• _Selected passage_:
WHY ARE CRIMINAL CONTEMPT OF COP CASES SO DIFFICULT TO DEFEND IN COURT?
“Contempt of Cop” cases, especially California Penal Code Section § 148(a)(1) cases, are very often difficult to defend, because of several factors, including:
2) The Barriers to Discovery in Contempt Of Cop Cases;
3) The Jury Pools who Sit on Contempt Of Cop cases, and
4) The Jury Instructions in Contempt Of Cop criminal trials;
5) The predisposition of persons to believe police officers;
6) The ease with which police officers lie in Court; they’re professionals at it.
The Void For Vagueness Doctrine
“To satisfy due process, a penal statute [must] define the criminal offense  with sufficient definiteness that ordinary people can understand what conduct is prohibited and  in a manner that does not encourage arbitrary and discriminatory enforcement. Kolender v. Lawson, 461 U. S. 352, 357. The void-for-vagueness doctrine embraces these requirements.” See, United States v. Skiling, ___ U.S. ____ (2010) (“the intangible right of honest services” language of 18 U.S.C. § 1346 void for vagueness, and can be interpreted as only proscribing bribes and kickbacks; not manipulation of stock prices.)

• _Short exercise_: Can you copy the contempt of cop passage word for word, from "The Void For" to "of stock prices.)"?

• _Information supplied_:
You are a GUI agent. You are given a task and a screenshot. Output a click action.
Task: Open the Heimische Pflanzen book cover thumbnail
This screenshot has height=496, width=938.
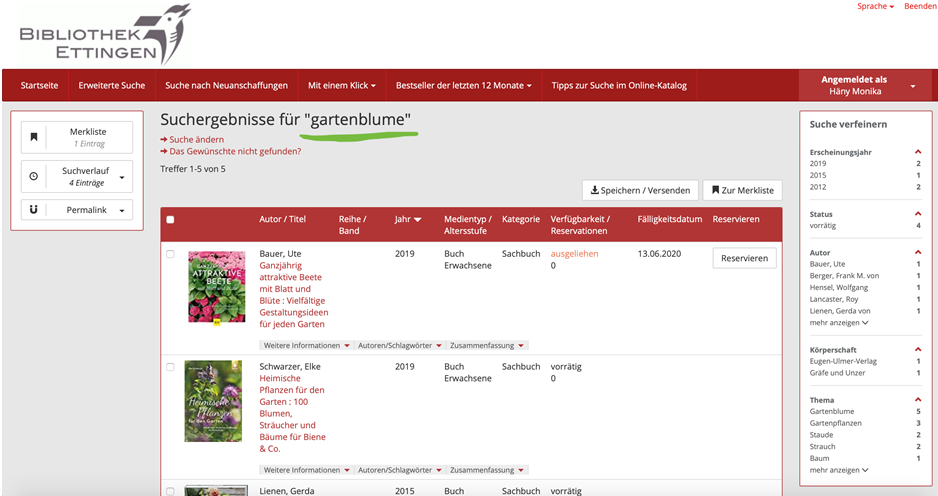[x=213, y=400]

• _Answer to this exercise_:
The Void For Vagueness Doctrine
“To satisfy due process, a penal statute [must] define the criminal offense  with sufficient definiteness that ordinary people can understand what conduct is prohibited and  in a manner that does not encourage arbitrary and discriminatory enforcement. Kolender v. Lawson, 461 U. S. 352, 357. The void-for-vagueness doctrine embraces these requirements.” See, United States v. Skiling, ___ U.S. ____ (2010) (“the intangible right of honest services” language of 18 U.S.C. § 1346 void for vagueness, and can be interpreted as only proscribing bribes and kickbacks; not manipulation of stock prices.)